**Problem:**
Quote all of the data below word for word, leaving out the pictures.

— BEGIN —

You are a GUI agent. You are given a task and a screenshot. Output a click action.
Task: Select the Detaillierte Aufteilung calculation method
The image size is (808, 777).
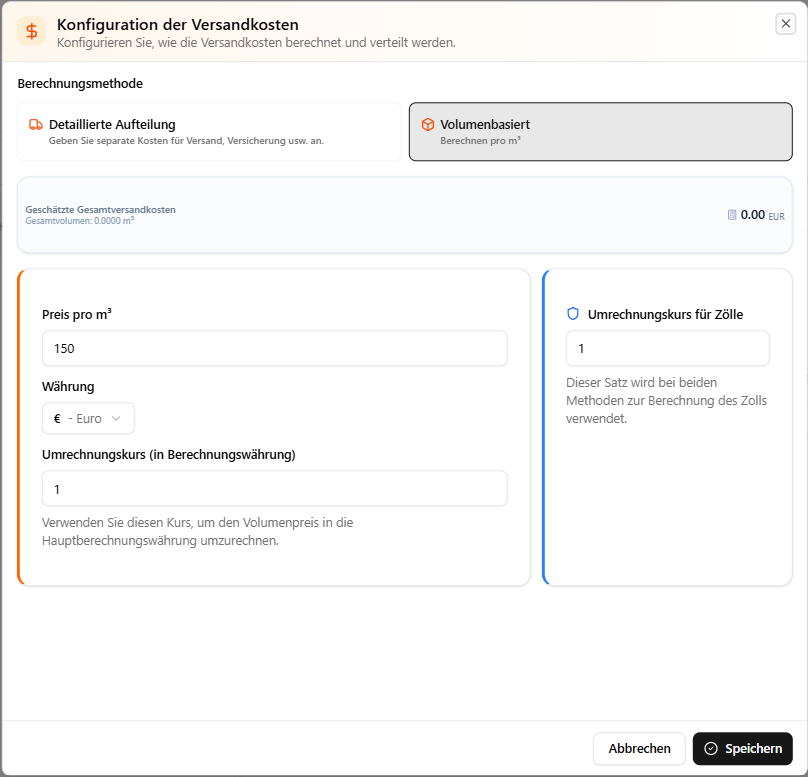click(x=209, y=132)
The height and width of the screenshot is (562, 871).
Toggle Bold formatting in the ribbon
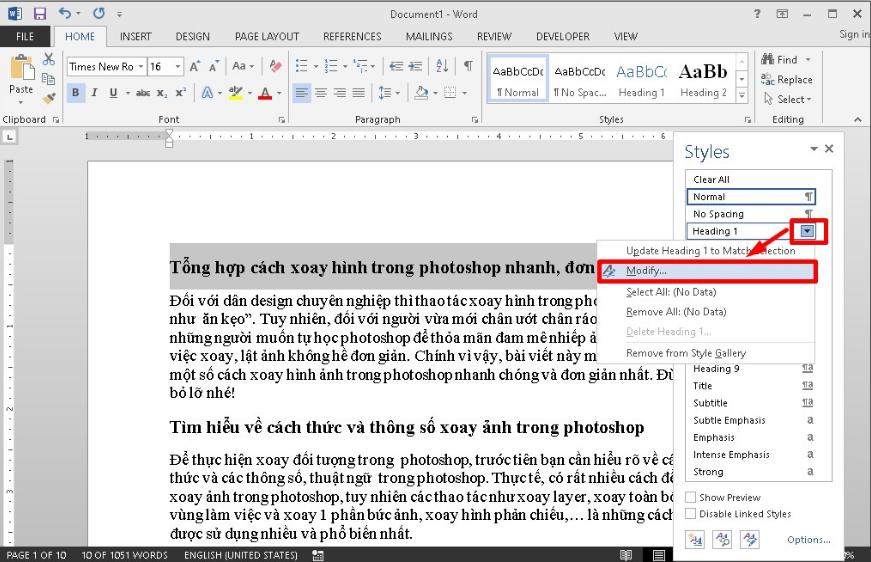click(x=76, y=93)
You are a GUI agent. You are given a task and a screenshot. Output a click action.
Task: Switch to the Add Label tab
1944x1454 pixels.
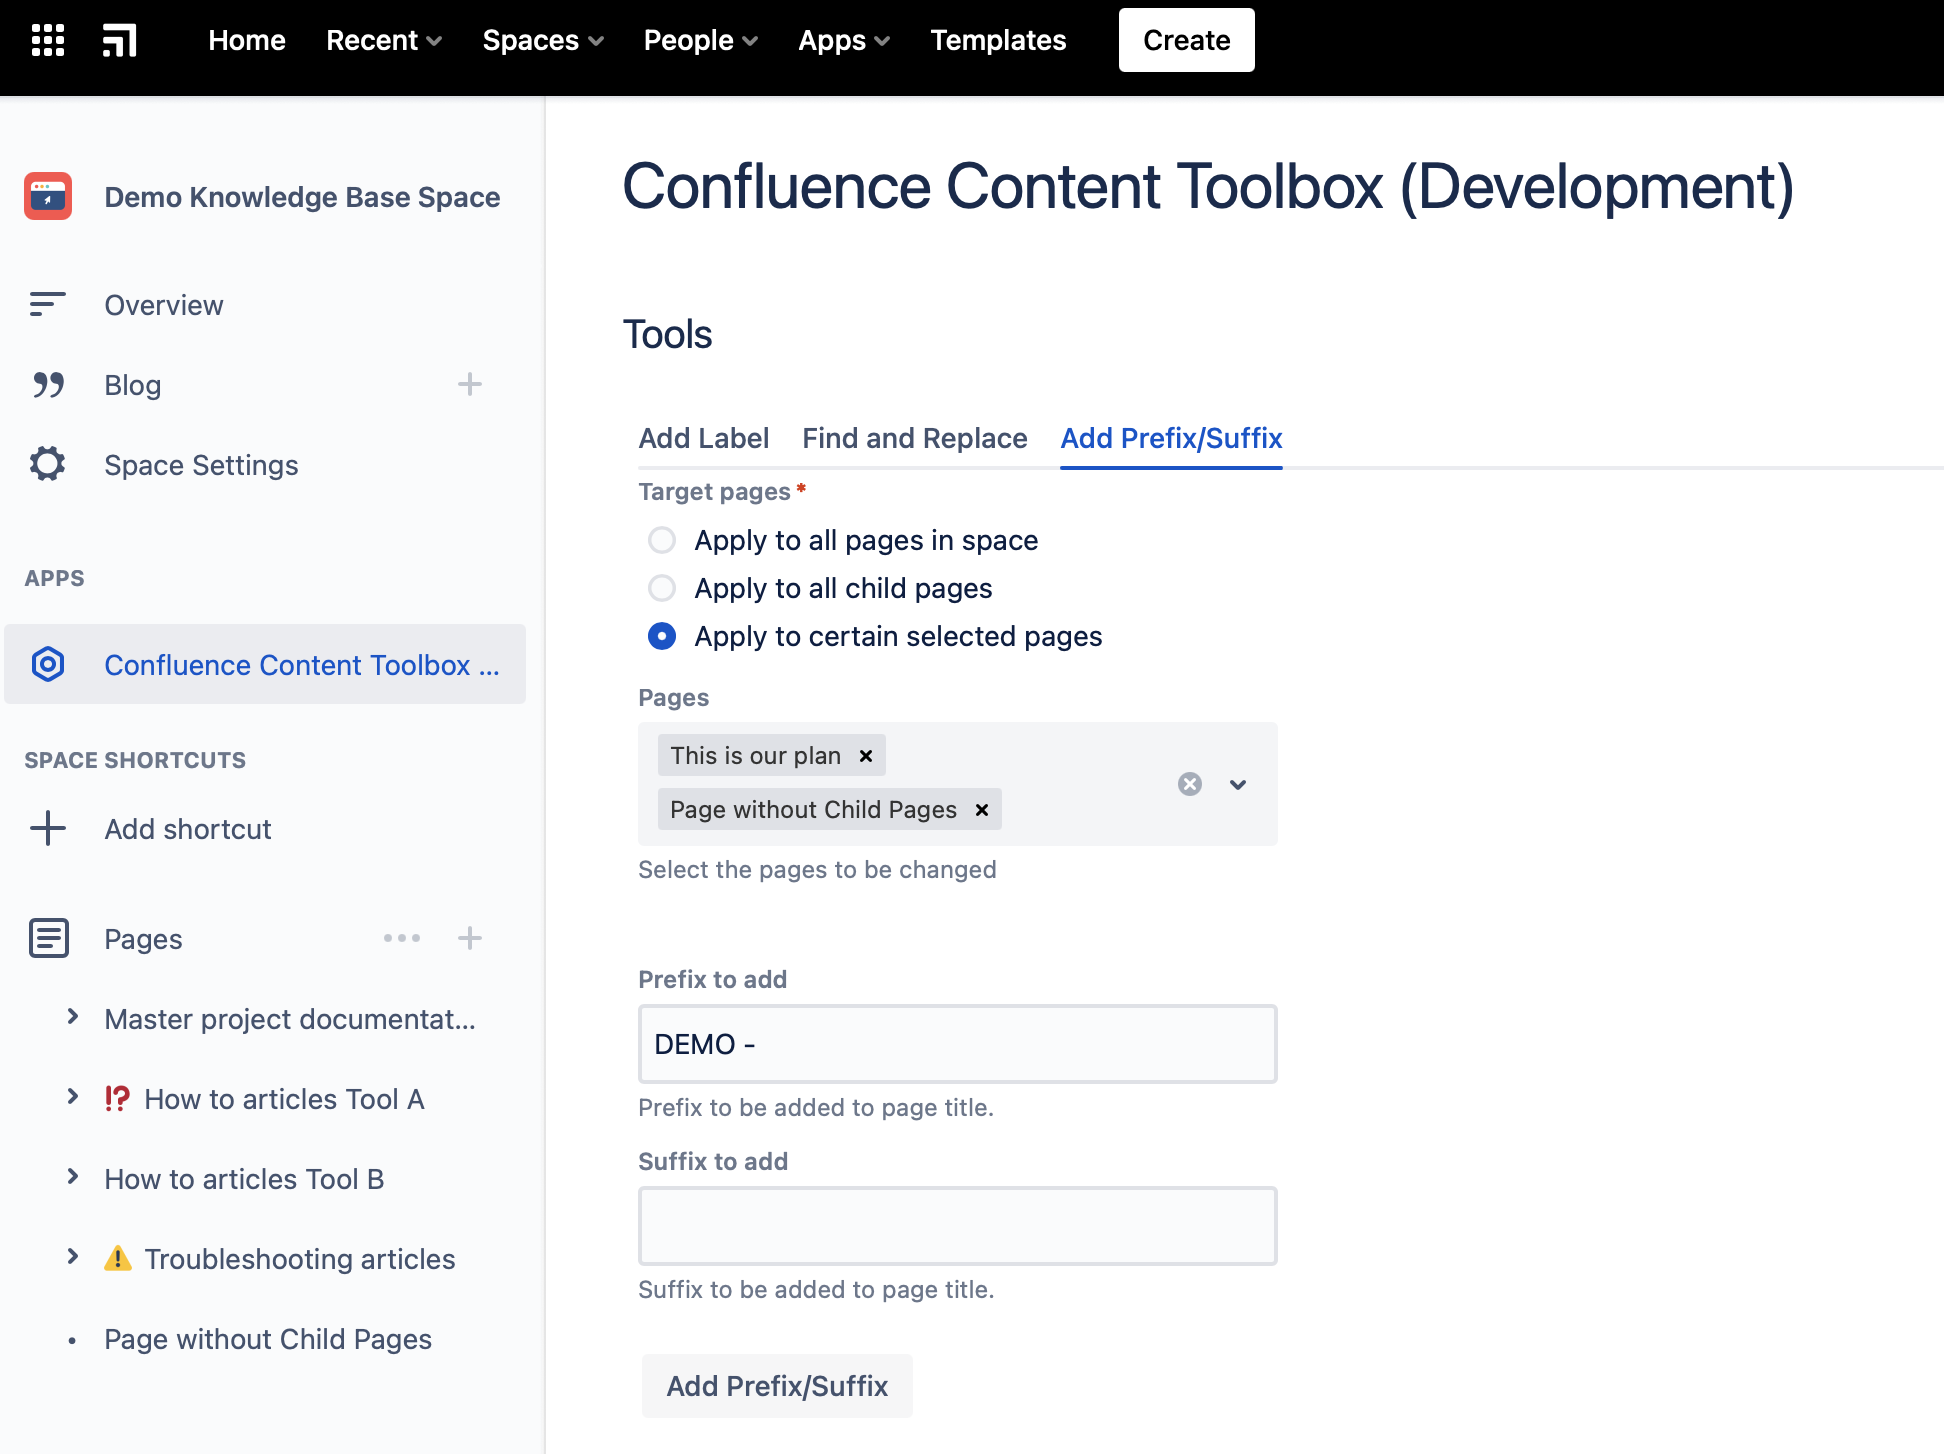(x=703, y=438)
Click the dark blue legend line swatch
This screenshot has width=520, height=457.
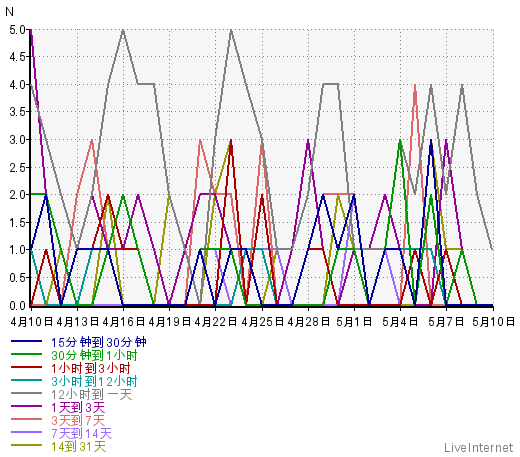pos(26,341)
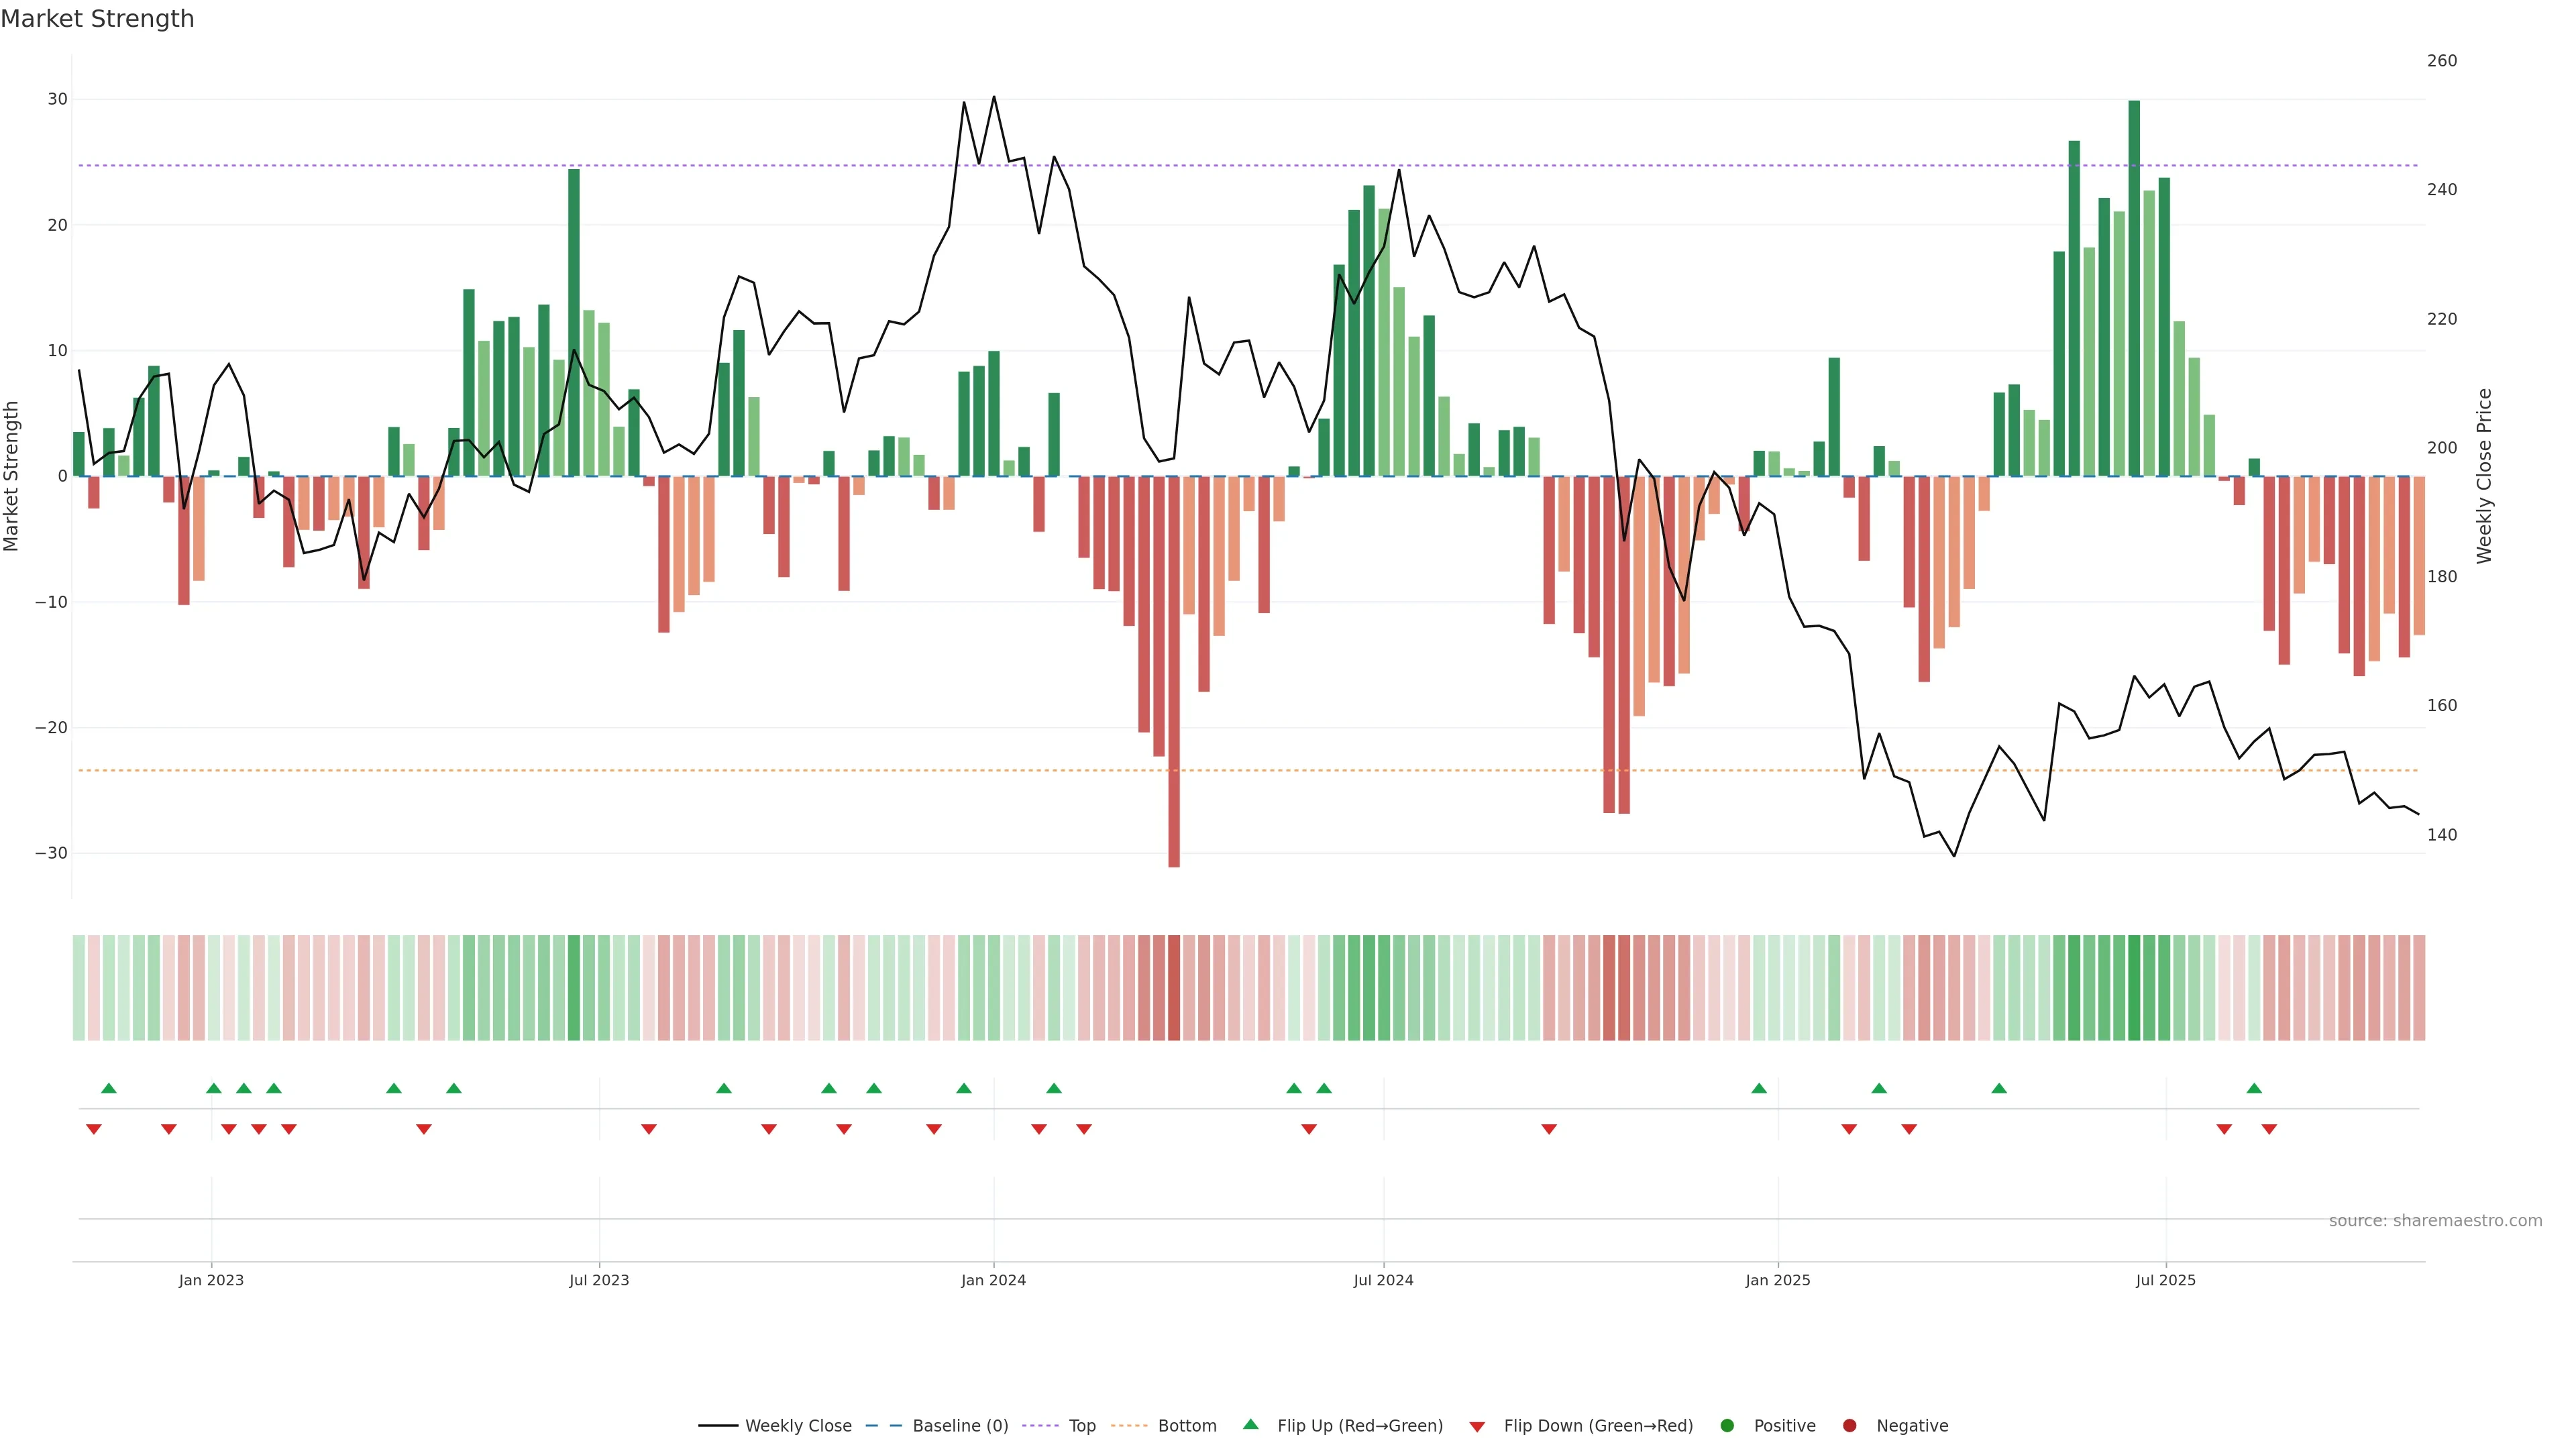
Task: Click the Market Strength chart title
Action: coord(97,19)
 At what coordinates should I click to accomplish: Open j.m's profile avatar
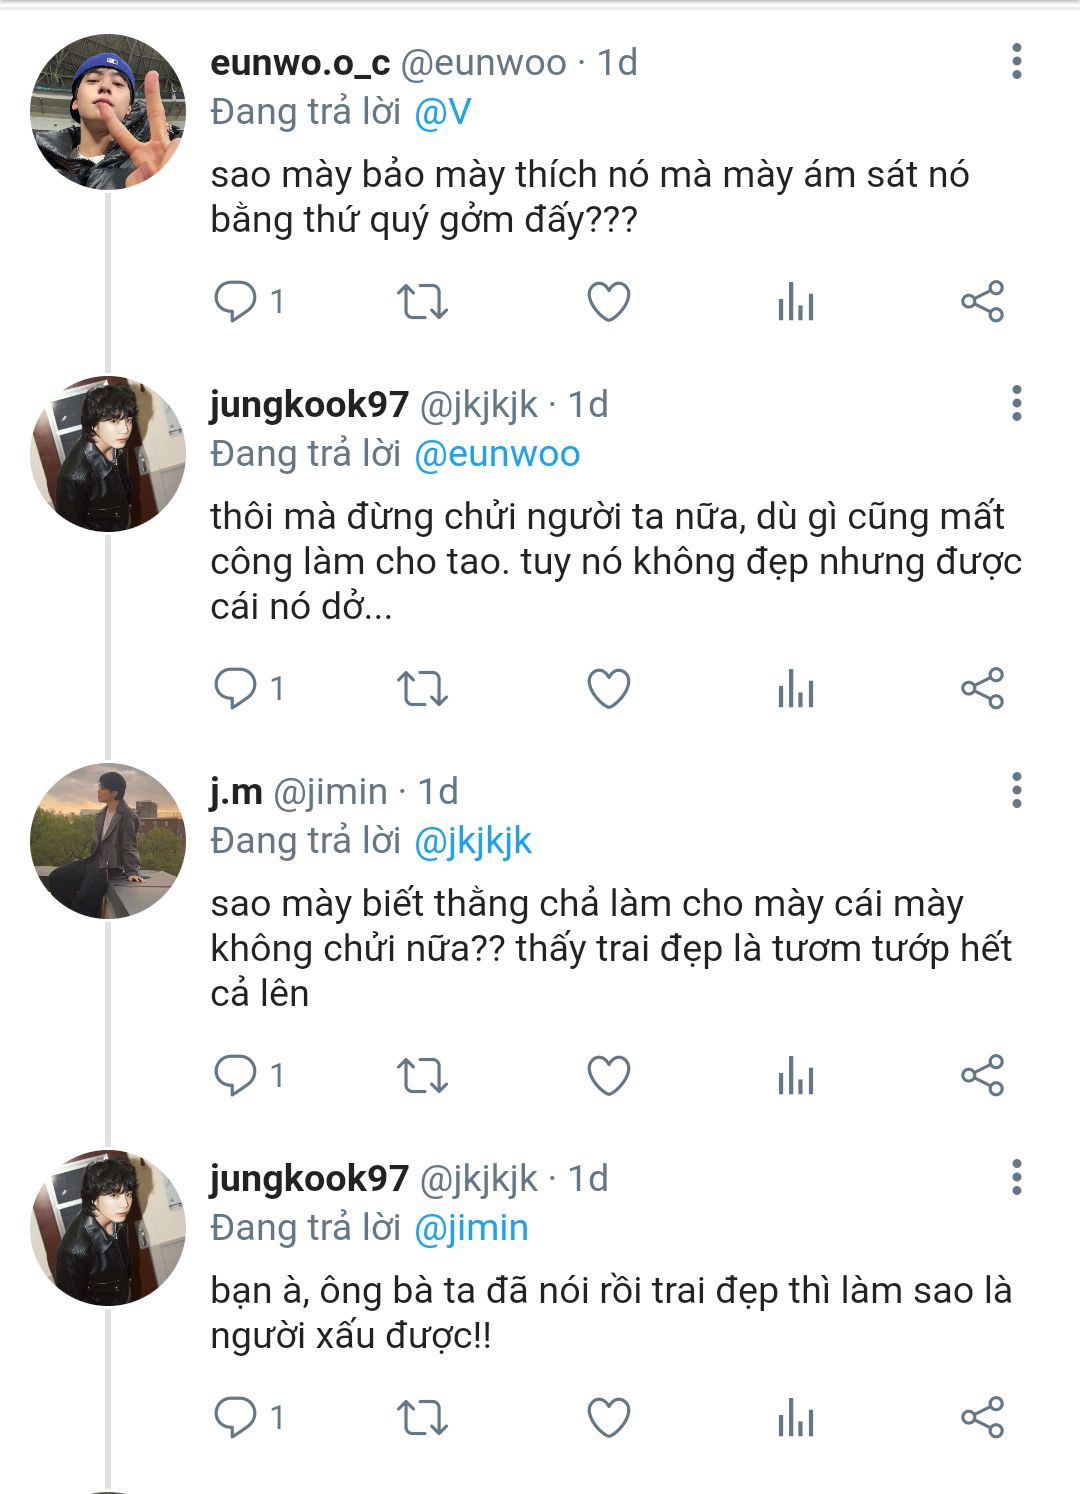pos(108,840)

— END —

**Answer to this problem:**
You are a GUI agent. You are given a task and a screenshot. Output a click action.
Task: Select the Detaillierte Aufteilung calculation method
The image size is (808, 777).
click(x=209, y=132)
The height and width of the screenshot is (562, 871).
Toggle Bold formatting in the ribbon
click(x=76, y=93)
You are a GUI agent. You are given a task and a screenshot. Output a click action.
Task: Switch to the Add Label tab
1944x1454 pixels.
(x=703, y=438)
Click the dark blue legend line swatch
This screenshot has width=520, height=457.
pos(26,341)
Task: Click the Market Strength chart title
Action: coord(97,19)
 At what coordinates should I click to accomplish: Open j.m's profile avatar
pos(108,840)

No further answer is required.